DeWine wouldn't elaborate his position on right-to-work in general but - with echoes of Scott, Snyder and Kasich - ultimately left the door open to passing right-to-work in the future if he were elected.
Real populist, Richard Cordray (D. OH), has been endorsed by the AFL-CIO and has picked up another major union endorsement recently:
The United Auto Workers announced it is endorsing Democratic gubernatorial candidate Richard Cordray.
The decision was announced this week during a UAW Leadership Conference.
The union said in a media release that both Mr. Cordray and Betty Sutton, who is running for lieutenant governor, have “a strong record of standing up for Ohio’s auto industry and its workers.” The release went on to credit Mr. Cordray for working to protect workers during General Motors’ bankruptcy and restructuring while serving as Ohio attorney general. Members also commended Ms. Sutton for supporting the “Cash for Clunkers” bill as a congressman.

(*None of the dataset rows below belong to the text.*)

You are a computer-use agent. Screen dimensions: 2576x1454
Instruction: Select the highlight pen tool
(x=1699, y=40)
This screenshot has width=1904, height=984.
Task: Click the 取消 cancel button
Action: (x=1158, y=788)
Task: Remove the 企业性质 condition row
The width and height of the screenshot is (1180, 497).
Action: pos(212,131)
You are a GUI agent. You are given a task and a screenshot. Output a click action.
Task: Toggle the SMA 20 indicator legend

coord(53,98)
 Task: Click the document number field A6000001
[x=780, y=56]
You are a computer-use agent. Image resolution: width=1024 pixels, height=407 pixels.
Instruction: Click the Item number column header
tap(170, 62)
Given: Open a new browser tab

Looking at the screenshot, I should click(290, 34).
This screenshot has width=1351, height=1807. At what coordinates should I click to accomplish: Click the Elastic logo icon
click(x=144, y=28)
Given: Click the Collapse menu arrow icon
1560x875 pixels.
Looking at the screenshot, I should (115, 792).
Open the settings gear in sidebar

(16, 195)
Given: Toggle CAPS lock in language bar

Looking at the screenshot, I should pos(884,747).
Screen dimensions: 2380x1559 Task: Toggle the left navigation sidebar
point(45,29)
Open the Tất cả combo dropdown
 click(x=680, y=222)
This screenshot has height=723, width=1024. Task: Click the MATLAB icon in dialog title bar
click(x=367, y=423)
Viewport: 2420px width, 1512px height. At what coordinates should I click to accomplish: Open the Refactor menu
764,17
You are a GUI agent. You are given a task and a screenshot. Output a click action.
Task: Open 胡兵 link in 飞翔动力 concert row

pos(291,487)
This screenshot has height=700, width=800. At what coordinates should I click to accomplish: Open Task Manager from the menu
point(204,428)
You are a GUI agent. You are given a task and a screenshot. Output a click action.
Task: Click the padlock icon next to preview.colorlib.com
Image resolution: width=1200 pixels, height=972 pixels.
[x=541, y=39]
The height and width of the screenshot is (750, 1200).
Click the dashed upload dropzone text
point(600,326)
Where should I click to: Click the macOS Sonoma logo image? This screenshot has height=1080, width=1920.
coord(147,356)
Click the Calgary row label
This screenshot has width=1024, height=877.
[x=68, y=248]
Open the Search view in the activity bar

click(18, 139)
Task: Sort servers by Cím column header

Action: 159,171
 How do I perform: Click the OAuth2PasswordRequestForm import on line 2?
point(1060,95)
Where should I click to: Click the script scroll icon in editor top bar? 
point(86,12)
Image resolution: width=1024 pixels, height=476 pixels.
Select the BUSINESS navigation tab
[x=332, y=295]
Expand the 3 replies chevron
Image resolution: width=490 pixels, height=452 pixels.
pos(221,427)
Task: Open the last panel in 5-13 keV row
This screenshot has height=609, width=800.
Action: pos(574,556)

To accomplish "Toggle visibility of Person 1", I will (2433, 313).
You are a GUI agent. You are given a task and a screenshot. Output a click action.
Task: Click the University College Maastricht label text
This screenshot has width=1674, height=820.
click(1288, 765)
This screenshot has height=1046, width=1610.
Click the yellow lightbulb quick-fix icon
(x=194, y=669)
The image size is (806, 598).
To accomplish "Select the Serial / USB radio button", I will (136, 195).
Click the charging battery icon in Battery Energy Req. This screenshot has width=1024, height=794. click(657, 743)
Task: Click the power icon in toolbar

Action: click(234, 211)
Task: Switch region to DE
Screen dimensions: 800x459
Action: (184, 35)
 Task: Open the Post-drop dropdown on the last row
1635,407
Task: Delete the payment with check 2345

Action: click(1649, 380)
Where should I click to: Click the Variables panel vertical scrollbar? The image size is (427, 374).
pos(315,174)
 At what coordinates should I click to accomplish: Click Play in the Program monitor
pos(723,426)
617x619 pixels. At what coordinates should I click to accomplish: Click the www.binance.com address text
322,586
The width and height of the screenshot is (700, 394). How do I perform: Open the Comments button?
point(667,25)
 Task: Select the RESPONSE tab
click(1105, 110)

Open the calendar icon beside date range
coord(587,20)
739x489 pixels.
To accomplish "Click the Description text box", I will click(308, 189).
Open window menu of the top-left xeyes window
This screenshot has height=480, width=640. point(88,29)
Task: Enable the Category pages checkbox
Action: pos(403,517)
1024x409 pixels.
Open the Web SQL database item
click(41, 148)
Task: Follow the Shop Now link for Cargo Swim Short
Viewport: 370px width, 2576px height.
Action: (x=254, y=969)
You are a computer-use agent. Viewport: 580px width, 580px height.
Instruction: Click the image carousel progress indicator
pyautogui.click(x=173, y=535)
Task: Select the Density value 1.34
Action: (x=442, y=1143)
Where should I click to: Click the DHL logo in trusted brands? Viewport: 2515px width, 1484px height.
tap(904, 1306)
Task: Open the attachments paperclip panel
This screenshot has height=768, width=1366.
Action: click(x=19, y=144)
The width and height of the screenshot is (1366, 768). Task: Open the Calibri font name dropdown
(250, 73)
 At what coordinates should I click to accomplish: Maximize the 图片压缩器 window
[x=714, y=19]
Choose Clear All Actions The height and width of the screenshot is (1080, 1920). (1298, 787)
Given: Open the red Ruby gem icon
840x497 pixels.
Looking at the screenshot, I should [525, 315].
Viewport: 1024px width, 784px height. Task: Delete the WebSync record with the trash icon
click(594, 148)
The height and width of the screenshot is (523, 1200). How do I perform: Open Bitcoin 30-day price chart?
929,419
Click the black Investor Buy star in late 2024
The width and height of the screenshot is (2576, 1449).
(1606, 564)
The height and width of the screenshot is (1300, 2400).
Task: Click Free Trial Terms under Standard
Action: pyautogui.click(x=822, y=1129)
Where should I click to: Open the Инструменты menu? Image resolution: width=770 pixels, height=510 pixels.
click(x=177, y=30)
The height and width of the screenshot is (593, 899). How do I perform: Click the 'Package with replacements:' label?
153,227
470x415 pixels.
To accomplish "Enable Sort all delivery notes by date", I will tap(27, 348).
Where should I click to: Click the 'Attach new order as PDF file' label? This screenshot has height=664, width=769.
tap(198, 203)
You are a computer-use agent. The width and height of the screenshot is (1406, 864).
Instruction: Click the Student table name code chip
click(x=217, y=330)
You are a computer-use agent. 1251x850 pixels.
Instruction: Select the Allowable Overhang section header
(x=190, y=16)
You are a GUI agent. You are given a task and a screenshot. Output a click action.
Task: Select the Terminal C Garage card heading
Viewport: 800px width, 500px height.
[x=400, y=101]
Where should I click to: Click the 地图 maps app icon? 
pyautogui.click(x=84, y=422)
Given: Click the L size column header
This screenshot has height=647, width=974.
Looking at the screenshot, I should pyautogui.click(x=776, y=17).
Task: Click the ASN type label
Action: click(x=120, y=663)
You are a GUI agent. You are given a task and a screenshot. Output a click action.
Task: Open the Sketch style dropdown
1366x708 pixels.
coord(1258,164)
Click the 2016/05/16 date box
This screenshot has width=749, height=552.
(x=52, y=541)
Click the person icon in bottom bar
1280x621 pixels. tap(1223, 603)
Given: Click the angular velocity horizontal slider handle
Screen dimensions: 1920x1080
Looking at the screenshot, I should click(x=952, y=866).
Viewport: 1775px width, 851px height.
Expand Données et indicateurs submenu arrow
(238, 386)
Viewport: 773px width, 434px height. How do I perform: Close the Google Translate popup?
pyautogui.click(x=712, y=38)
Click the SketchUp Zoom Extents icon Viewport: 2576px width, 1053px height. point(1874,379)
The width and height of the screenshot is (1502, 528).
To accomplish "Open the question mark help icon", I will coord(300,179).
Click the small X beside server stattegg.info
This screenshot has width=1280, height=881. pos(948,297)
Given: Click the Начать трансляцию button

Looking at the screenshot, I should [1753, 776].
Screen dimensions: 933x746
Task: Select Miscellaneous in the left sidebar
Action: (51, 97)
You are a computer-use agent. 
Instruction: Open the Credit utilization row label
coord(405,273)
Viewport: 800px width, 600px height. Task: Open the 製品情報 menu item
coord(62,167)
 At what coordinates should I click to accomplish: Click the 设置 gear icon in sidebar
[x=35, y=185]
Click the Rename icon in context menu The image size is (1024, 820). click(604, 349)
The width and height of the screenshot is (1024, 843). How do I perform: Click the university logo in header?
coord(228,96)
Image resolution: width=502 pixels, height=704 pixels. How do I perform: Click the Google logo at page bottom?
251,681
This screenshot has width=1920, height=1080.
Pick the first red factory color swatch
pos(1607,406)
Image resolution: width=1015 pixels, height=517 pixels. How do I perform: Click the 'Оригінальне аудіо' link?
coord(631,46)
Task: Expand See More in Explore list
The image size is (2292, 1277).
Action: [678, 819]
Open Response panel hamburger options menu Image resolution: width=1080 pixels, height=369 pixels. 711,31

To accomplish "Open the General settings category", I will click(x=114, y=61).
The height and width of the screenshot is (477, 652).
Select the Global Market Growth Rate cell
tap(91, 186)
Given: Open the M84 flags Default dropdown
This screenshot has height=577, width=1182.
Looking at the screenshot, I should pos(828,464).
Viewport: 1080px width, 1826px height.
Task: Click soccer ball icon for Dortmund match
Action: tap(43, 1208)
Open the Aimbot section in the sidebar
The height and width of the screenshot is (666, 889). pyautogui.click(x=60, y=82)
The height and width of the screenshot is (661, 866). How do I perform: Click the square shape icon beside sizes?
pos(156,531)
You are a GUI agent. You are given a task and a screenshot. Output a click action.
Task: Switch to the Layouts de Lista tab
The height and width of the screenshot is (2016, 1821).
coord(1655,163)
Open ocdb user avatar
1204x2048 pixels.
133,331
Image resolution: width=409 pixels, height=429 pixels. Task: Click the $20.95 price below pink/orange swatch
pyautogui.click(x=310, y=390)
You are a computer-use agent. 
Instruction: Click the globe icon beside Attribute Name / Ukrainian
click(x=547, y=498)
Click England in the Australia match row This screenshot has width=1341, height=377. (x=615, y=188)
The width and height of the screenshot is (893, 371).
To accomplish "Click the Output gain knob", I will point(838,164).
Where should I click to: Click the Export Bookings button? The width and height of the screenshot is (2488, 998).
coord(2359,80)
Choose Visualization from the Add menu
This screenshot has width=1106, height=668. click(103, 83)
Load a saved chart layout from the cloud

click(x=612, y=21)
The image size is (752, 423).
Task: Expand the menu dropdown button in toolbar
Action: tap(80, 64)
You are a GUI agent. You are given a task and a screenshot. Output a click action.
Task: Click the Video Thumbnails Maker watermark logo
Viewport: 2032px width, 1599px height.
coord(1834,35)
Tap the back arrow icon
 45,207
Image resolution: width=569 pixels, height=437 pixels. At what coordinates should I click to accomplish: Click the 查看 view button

And unions are putting their skin in the game big time in Ohio:
Labor’s campaign — dubbed “Take Back Ohio”— will involve thousands of volunteers across the state and is designed to reach every union member in Ohio, along with non-union middle class voters, according to the Ohio AFL-CIO. The campaign will include neighborhood canvasses, phone banks and worksite leaflets.
“The stakes could not be higher,” said Ohio AFL-CIO Secretary-Treasurer Petee Talley of the 2018 elections. “After years of seeing the system rigged against us, working people are engaging in this campaign because we know that our freedom to negotiate is on the line.”
The Ohio AFL-CIO is comprised of 600,000 union men and women who are affiliated through 41 international unions and 1,500 local unions. The Lordstown event was the first of six rkick-off events scheduled this month in Marietta, Cincinnati, Cleveland, Columbus and Toledo.
Among those speaking at last night’s rally was the Democratic Party’s candidate for lieutenant governor, Betty Sutton.
“Rich Cordray and I have always stood on the side of working people and organized labor, and we will continue to stand shoulder-to-shoulder with you as the next governor and lieutenant governor of Ohio,” she said. “We need leaders in Columbus who will stand up and fight back against those powerful interests on behalf of working Ohioans who have been left behind.”
Also speaking was state Sen. Joe Schiavoni, who was defeated by Cordray in his bid to win the party’s gubernatorial nomination.
“It’s time we take back our state,” Schiavoni said. “Rich and Betty have always fought for workers’ rights and working families and actions speak louder than words.”